▶ MATERIAL FOR THE TASK

------------------------------------------------------------

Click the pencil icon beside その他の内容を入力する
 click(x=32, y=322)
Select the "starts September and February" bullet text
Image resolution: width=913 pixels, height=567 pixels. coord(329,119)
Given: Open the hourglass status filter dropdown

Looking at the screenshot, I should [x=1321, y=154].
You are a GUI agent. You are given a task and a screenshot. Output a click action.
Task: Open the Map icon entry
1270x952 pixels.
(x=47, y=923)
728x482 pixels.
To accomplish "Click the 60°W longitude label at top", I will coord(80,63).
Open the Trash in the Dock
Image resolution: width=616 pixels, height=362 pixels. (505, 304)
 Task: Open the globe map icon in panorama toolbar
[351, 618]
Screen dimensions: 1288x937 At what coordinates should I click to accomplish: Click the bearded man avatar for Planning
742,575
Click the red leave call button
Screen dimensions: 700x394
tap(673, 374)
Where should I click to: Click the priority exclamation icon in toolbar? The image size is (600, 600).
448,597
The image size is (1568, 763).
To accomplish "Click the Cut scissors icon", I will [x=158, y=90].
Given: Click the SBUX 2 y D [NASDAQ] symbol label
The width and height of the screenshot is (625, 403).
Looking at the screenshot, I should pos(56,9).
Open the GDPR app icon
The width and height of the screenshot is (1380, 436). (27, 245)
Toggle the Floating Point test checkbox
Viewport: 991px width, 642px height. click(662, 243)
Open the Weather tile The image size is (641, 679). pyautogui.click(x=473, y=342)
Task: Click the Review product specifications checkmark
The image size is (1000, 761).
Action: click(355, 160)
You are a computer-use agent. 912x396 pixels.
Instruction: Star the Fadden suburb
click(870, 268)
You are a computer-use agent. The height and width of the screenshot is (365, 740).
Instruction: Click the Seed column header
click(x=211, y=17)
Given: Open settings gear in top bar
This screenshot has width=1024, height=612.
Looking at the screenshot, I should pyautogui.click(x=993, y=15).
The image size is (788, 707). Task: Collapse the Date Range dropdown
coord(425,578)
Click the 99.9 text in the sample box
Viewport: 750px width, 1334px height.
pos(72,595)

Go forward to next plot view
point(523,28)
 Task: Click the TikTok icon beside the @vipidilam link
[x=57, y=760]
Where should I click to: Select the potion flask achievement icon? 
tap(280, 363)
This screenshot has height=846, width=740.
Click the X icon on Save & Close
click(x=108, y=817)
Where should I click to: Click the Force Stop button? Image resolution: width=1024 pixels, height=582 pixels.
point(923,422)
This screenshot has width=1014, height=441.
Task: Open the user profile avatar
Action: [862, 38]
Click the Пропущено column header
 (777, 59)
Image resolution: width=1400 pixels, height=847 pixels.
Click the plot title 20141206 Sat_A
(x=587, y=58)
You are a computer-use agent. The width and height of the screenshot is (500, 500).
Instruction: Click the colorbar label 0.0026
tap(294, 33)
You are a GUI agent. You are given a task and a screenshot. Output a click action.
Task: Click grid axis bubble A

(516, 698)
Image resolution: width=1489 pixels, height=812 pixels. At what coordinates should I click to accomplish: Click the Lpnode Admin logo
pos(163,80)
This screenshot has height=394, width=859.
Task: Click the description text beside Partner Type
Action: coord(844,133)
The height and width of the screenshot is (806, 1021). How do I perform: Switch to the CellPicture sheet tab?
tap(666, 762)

------------------------------------------------------------

▶ EXERCISE BRIEF
Can you transcribe the entries from the line containing "Task: Click the TikTok" through the line containing "(x=587, y=58)", keeping every character as it appears?

▶ OUTPUT OF THE TASK
 Task: Click the TikTok icon beside the @vipidilam link
[x=57, y=760]
Where should I click to: Select the potion flask achievement icon? 
tap(280, 363)
This screenshot has height=846, width=740.
Click the X icon on Save & Close
click(x=108, y=817)
Where should I click to: Click the Force Stop button? Image resolution: width=1024 pixels, height=582 pixels.
point(923,422)
This screenshot has width=1014, height=441.
Task: Open the user profile avatar
Action: [862, 38]
Click the Пропущено column header
 (777, 59)
Image resolution: width=1400 pixels, height=847 pixels.
Click the plot title 20141206 Sat_A
(x=587, y=58)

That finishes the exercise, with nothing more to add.